While some say a lot of progress is being made by the bank through the initiatives, others are not quite impressed with the progress so far made by the bank.

Small Scale Manufacturer of packaging materials and Managing Director of Cradle Peak Nigeria limited, Mr. Ikponmwosa Obano, noted that although his company is yet to succeed in receiving funding from the national development finance institution, he believed that its partnership were currently driving productivity with a lot of potential as well.

He said the documentation and other administrative requirements needed to receive funding from the various initiatives were major setbacks, stressing that small operators like him, cannot afford to pay the kinds of consultants with the skills to guide them towards successfully benefiting from these schemes.

Other operators however outrightly dismissed the initiatives of the bank, describing them as mere window-dressing and designed for only a select and privileged few.
According to an operator who did not want to be named, the bank seemed satisfied with cartering for only high net worth individuals and people with significant political capital, stressing that most of the programmes of the institution could largely be accessed with backing and recommendation for bigwigs.

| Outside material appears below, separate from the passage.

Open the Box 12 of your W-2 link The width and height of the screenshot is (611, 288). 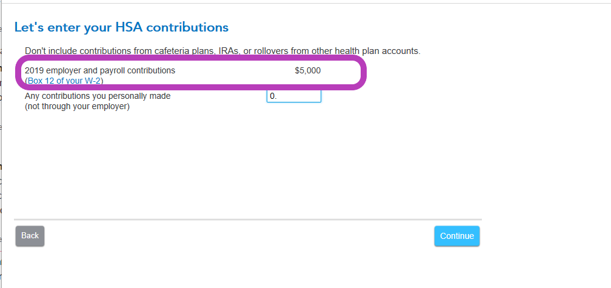[64, 80]
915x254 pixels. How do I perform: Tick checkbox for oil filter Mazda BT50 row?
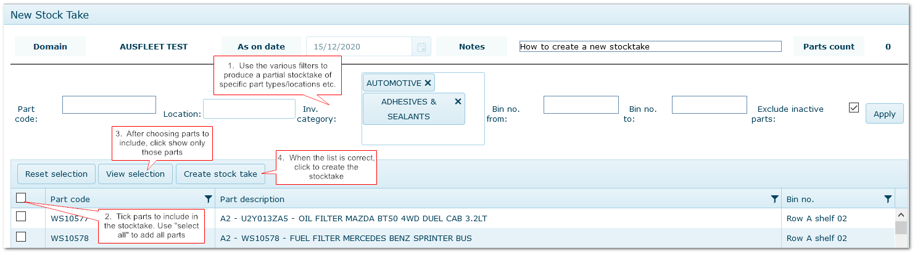click(x=21, y=216)
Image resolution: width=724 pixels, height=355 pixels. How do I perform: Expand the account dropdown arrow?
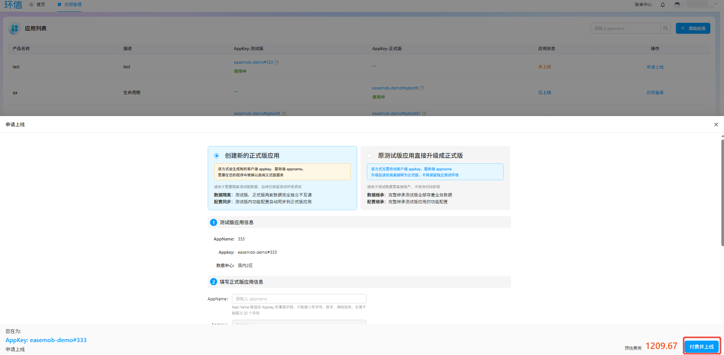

The operator also stressed that there were too many rules that must be fulfilled to get funding such as: That your business should have capacity to substantially add to industrial output; Projects that use largely domestic raw materials; Industry in which Nigeria’s comparative advantages could be converted to competitive ones; Ability to promote the expansion of exports through the production of high quality products that are attractive to domestic and export markets.

There is also the requirement that the venture should be a niche projects that produce for worldwide consumption and also that projects should create both forward and backwards linkages, with the rest of the domestic or regional economy, among several others.
He noted that these many rules only provided cover for the bank as it uses its discretion to approve or reject funding applications as it wishes.

Also, a financial analyst said “between 2013 and now, the BOI has signed assorted MoUs with other organisations, but these business agreements have not yielded the desired results.
He said: In recent times, hardly a week passes without the news media reporting the signing of memorandum of understanding (MoU) between the BOI and a commercial bank or between the bank and a federal government ministry, department, agency, a state or one organisation or the other.
My worry is that these assorted MoUs are often mere wishes that cannot be achieved, given that they usually do not exceed paper signing.

“All you see on the pages of newspapers and in the televisions are all sorts of agreements singing, but you will never hear or see such projects come to fruition. What happened to the N4.3billion cassava bread initiative; what of the MoU on job creation, how many jobs have been created. These MoUs can be likened to what we see in the power sector. They don’t usually exceed paper signing.”